TASK DETAILS ->
Take the line that holds "Task: Download the" and every line after it to the end of the entries, and repeat them exactly without the pictures.

(Saved data entries)
::::
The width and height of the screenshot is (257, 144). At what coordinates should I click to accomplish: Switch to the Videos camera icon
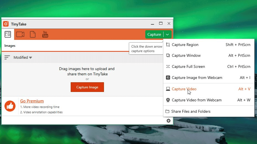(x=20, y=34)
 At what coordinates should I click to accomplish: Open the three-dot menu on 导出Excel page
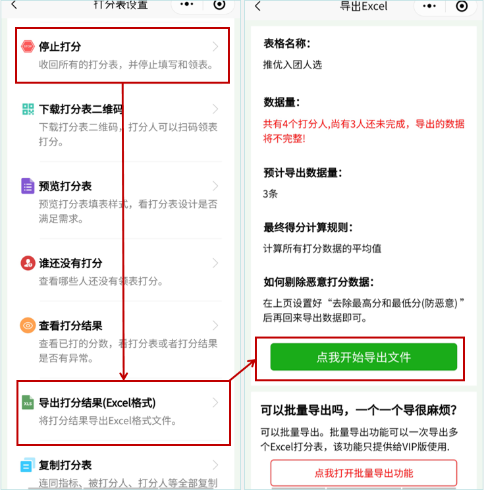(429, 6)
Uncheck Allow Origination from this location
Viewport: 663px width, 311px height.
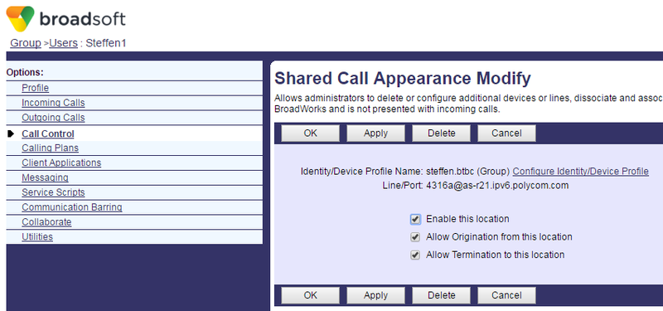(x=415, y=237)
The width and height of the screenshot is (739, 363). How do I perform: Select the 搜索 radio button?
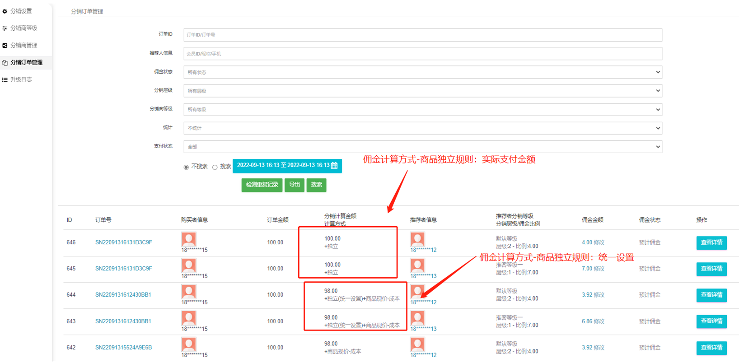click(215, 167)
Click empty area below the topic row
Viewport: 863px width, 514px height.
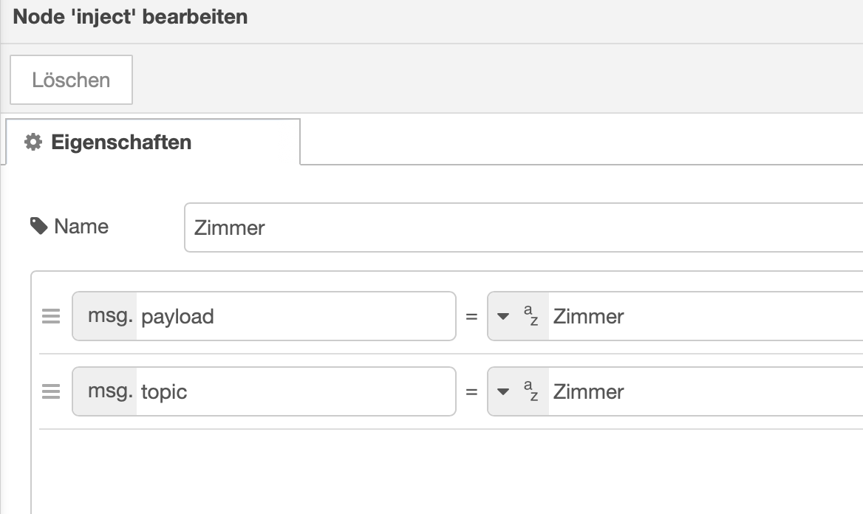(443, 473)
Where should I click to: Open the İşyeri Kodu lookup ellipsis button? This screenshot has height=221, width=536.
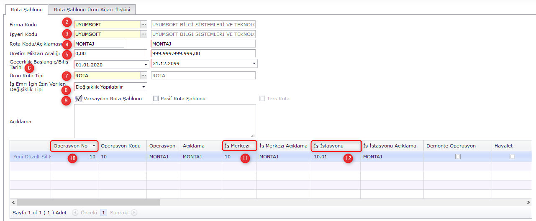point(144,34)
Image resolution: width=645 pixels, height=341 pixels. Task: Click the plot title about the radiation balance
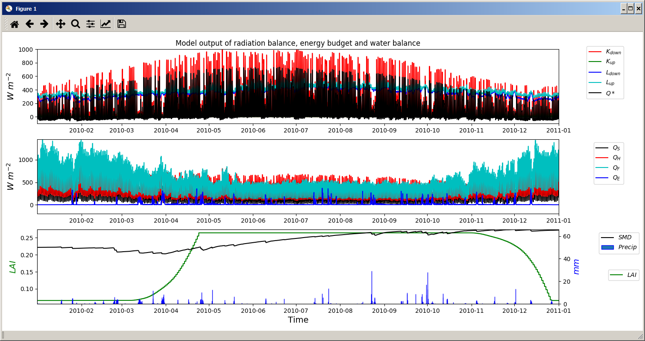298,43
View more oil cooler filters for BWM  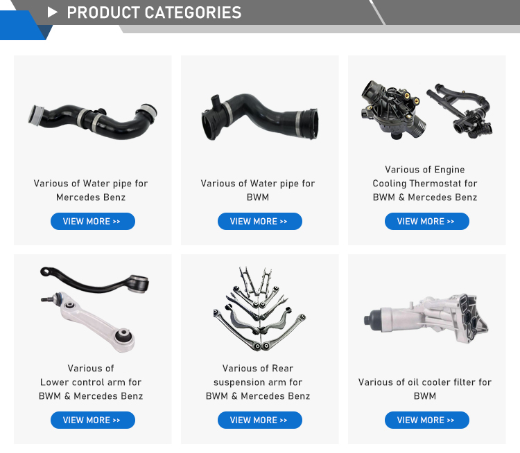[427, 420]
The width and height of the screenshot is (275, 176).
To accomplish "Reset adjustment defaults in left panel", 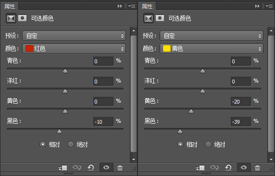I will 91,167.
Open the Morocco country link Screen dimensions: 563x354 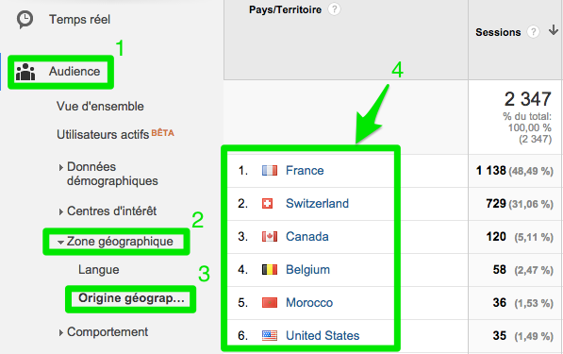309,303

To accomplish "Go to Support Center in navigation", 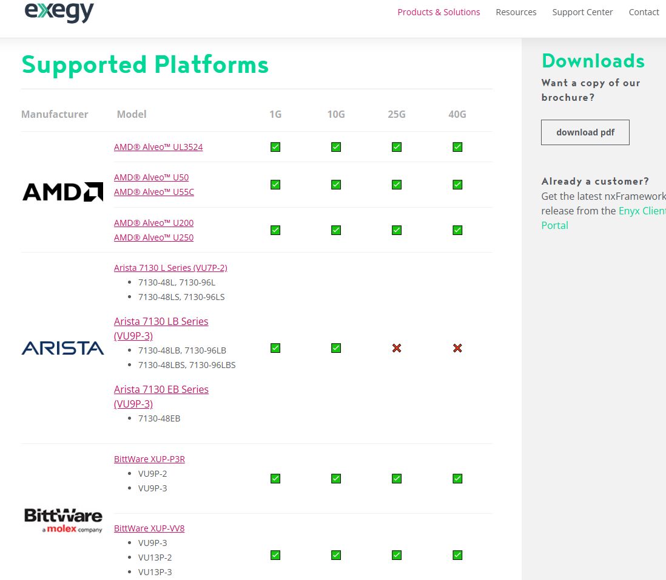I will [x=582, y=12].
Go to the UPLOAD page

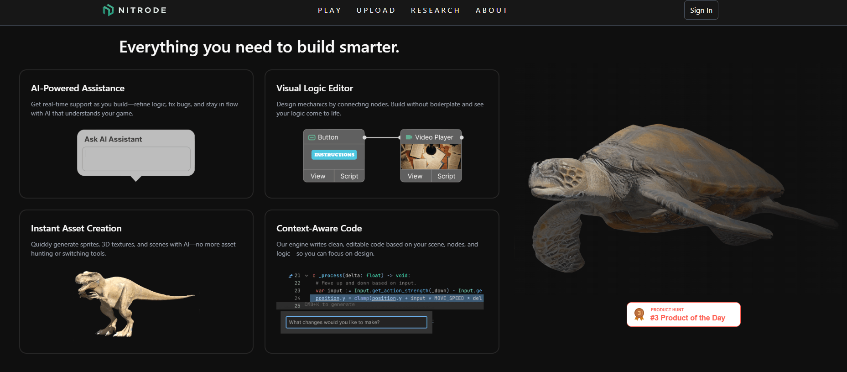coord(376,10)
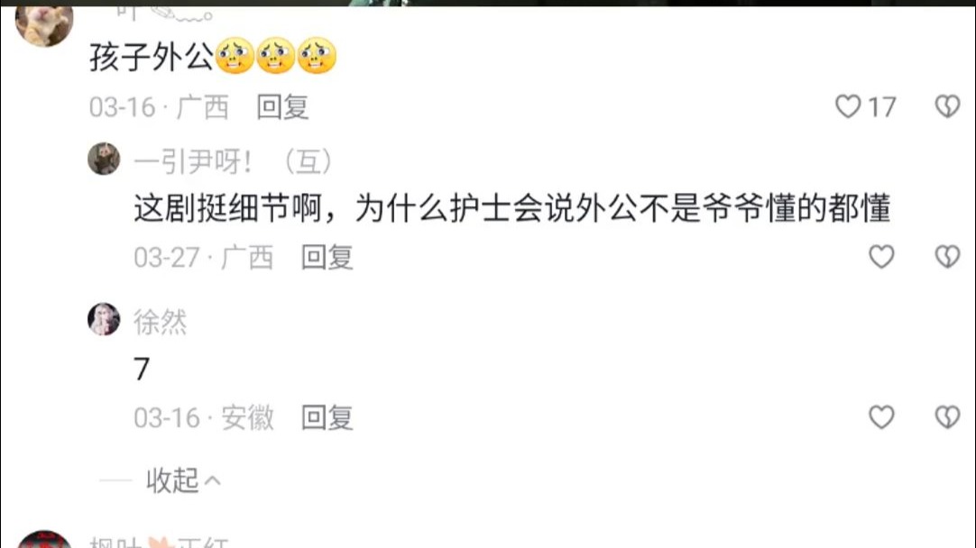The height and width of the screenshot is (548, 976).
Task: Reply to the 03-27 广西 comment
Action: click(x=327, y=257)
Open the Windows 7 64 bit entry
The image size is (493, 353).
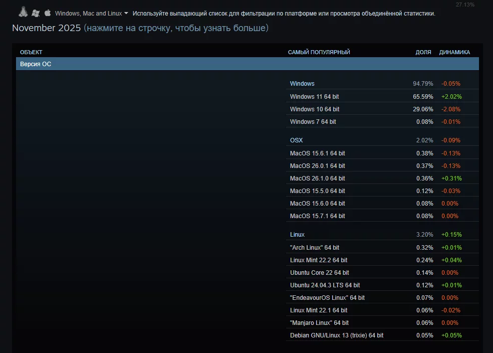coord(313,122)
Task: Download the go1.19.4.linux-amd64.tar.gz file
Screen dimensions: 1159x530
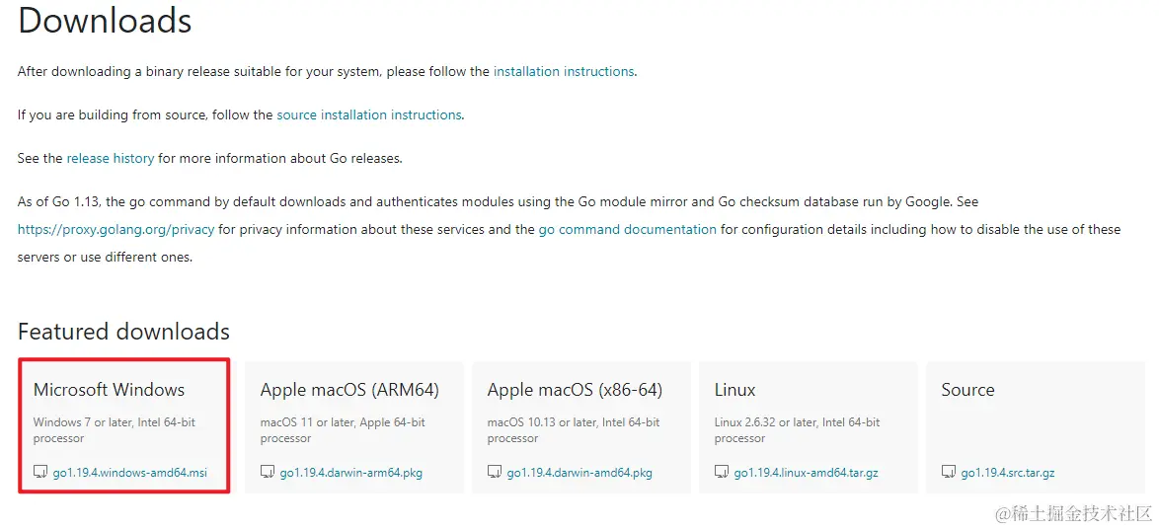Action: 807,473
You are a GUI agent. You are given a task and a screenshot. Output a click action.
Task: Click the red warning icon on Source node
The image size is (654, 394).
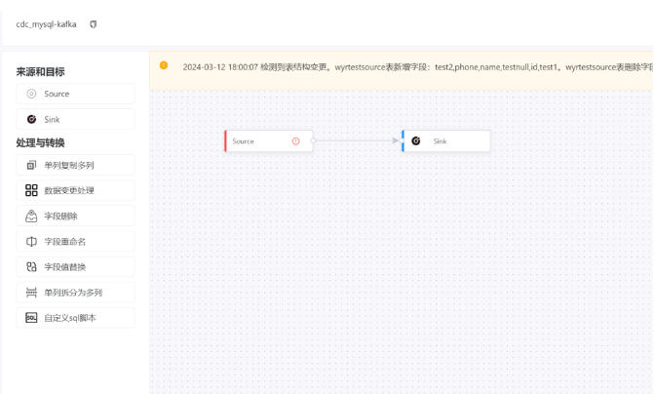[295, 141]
::::
SOLUTION TO THIS TASK ->
Task: Download the go1.19.4.linux-amd64.tar.gz file
Screen dimensions: 1159x530
Action: 807,473
You are a GUI agent. You are given a task and a screenshot. Output a click action.
Task: Click the red warning icon on Source node
The image size is (654, 394).
[295, 141]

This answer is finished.